Wednesday, October 22, 2008

Do not anger the audience

My father-in-law is a football fan from Montana. One of his teams (mainly because of proximity) is the Seattle Seahawks. He told me of a strange promotion for the Washington State Lottery during a Seahawks game earlier this season.

A total disregard for the audience
25,000 fans received a yellow cap courtesy of Washington's Lottery. (That's me sporting the funny looking yellow cap.) Instructions were given along with the cap that read:
Wear your lucky cap to each home game starting October 12, 2008 for your chance to be one of 30 instant winners of $500!
Sounds good right? Pretty straight forward. They even stated there would only be five winners per game.

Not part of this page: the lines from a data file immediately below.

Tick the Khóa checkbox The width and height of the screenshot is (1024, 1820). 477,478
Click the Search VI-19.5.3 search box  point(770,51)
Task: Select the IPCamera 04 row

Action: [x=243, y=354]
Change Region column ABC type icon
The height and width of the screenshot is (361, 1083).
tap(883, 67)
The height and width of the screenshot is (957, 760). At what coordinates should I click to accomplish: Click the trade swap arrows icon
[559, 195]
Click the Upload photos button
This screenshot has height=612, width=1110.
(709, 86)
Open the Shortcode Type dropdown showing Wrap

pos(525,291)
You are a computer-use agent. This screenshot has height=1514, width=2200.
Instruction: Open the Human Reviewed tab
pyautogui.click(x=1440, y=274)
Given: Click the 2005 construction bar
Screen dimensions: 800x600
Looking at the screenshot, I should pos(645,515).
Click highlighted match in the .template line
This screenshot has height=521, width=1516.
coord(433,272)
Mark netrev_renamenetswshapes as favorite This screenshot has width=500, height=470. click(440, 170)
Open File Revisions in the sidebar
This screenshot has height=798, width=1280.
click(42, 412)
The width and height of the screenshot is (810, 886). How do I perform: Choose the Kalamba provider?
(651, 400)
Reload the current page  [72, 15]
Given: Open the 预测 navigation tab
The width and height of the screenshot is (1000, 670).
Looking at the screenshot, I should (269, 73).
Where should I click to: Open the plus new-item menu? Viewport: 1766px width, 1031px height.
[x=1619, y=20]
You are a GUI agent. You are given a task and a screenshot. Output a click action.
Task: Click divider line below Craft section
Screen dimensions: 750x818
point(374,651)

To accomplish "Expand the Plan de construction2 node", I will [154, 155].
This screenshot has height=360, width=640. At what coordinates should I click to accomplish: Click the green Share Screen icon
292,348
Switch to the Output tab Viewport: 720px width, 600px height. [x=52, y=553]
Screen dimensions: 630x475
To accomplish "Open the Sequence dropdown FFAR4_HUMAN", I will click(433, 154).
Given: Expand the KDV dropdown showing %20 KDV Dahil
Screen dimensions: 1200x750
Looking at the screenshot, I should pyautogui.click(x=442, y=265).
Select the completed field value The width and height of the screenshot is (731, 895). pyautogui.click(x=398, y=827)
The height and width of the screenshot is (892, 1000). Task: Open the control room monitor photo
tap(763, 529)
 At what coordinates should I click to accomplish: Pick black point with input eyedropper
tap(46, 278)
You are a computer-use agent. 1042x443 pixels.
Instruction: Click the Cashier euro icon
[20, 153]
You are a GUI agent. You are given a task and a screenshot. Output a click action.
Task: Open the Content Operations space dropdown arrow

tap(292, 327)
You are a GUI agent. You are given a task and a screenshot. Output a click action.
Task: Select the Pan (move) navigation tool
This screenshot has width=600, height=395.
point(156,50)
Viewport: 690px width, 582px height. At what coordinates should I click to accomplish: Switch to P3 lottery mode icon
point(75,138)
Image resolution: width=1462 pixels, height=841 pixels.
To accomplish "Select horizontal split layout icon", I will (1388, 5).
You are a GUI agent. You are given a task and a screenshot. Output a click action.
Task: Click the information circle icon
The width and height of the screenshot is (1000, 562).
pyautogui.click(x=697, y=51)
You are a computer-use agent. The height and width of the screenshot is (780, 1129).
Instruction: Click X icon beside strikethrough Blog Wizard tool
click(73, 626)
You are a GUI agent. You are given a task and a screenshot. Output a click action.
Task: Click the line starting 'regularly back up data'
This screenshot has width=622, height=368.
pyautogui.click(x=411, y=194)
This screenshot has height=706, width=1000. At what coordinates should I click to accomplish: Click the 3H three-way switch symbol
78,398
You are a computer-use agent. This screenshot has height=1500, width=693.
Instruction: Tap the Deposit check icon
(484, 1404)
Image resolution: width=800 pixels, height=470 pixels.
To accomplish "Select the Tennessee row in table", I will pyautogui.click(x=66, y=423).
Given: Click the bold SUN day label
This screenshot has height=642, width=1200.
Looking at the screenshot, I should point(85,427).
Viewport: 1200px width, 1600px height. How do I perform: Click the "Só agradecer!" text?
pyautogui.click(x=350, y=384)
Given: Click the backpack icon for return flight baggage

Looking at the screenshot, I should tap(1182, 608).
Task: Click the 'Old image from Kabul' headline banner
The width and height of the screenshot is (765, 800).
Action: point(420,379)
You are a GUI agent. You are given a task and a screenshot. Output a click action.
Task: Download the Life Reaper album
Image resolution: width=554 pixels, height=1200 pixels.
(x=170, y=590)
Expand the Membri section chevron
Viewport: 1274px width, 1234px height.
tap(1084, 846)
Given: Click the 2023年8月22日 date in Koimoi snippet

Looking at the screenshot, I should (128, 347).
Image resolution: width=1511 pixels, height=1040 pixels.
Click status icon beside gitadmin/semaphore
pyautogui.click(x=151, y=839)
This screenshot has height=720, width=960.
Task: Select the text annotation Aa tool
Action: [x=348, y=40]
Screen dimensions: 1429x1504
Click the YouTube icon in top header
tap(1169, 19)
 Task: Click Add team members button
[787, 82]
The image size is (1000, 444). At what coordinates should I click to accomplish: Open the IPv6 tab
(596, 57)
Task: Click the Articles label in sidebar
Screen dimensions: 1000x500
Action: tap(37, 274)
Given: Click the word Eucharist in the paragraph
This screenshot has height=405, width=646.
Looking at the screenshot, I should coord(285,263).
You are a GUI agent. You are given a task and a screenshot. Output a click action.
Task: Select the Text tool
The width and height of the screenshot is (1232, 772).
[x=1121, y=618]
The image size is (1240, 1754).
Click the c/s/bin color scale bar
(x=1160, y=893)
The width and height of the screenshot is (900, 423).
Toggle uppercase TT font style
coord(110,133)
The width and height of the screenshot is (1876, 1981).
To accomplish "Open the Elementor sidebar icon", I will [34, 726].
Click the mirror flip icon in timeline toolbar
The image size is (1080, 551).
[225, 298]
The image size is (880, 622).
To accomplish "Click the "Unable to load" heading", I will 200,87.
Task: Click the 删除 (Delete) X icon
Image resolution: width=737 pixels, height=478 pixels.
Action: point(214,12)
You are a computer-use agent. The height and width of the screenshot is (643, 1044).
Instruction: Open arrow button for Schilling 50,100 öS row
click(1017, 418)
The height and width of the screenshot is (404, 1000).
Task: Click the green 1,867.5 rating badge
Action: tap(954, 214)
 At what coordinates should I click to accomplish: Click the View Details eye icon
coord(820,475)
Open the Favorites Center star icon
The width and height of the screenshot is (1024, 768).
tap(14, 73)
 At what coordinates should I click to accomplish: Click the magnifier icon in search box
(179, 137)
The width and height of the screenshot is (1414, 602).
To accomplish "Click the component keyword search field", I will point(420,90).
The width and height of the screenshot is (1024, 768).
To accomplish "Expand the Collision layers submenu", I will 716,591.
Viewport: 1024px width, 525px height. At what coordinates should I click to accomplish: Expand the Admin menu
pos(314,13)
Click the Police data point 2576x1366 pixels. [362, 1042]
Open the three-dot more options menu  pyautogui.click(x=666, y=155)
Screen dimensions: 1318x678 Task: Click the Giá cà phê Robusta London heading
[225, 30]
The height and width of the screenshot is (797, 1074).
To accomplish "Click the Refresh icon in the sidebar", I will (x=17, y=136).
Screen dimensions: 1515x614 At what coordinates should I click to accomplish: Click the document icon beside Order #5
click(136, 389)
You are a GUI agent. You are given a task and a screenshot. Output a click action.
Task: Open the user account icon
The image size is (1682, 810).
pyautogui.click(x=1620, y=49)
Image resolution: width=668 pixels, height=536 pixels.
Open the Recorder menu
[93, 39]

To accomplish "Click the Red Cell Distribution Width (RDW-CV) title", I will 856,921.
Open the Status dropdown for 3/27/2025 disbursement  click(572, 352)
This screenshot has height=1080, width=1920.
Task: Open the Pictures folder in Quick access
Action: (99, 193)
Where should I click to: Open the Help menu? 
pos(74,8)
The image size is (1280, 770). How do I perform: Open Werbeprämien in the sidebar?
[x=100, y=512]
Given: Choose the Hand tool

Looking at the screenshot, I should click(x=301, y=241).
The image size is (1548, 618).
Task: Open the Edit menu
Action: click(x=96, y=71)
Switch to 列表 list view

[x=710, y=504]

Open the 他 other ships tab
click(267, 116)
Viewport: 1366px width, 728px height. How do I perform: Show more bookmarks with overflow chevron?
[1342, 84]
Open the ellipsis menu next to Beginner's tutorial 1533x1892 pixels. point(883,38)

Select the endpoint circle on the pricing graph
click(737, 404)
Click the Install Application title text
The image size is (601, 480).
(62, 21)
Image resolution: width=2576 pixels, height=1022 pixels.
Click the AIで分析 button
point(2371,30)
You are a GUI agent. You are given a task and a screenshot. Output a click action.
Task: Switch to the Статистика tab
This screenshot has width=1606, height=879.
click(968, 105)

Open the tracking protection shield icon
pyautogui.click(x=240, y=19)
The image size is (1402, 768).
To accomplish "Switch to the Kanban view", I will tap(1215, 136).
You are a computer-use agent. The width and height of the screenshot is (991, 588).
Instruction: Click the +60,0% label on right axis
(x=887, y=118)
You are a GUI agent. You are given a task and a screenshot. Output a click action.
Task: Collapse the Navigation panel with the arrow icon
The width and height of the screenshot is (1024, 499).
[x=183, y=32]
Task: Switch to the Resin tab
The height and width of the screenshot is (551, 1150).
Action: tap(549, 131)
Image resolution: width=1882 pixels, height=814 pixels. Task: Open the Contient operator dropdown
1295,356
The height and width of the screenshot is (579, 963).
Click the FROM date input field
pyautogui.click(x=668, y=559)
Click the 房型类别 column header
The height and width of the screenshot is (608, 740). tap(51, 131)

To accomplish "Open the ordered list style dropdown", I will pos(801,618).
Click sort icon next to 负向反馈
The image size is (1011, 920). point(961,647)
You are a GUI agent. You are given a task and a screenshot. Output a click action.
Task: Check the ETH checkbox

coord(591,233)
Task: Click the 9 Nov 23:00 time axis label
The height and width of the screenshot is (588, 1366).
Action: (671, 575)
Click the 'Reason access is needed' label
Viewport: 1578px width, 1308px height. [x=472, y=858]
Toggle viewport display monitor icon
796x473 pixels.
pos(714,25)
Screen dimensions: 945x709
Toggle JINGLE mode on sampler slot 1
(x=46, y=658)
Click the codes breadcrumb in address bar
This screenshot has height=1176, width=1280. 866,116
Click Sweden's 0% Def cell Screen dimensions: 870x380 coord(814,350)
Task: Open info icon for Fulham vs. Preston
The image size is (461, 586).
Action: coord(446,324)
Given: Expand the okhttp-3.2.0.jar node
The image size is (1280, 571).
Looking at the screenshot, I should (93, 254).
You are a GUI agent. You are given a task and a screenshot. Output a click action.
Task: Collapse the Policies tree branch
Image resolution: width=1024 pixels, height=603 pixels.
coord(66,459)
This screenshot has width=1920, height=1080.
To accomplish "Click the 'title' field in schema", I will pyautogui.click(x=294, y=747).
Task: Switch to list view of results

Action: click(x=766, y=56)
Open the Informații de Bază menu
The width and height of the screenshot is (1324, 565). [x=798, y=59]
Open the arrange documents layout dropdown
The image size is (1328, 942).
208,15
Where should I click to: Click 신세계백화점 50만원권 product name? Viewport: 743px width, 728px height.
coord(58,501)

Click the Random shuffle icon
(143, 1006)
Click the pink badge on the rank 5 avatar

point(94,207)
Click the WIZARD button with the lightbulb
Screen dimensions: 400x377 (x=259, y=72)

So why is this worth noting?
How about for the simple fact that, according to my father-in-law, this made Seahawks fan mad. But why would fans be upset at a promotion that was designed to give them some cash?

Poor color choice pissed off their audience.

The yellow cap with the little green logo looks suspiciously like Green Bay Packers colors. The Lottery promotion organizers likely chose the color to match their own brand colors, which are not really that close to Seahawks colors. As I understand it, many of these yellow caps found there way to trash cans, urinals, rooftops, middle-of-the-street, etc. as a sign of solidarity for the Seahawks faithful who wouldn't be caught dead wearing enemy colors. I'm also going to bet that alcohol played a minor role in some of the more colorful options of trashing the caps. By the way, the promotion's October 12 start date happened to be the Seahawks game vs. the Packers, so that didn't help matters either.

There's a lesson here
When thinking through a campaign, it is always a good idea to view it through the eyes of your audience instead of just rolling out what might otherwise be a good idea, otherwise it just might fail or worse, make people mad.

Special thanks to my father-in-law from sharing his experience and giving me his hat. I think I'll keep it as a reminder to remember the audience.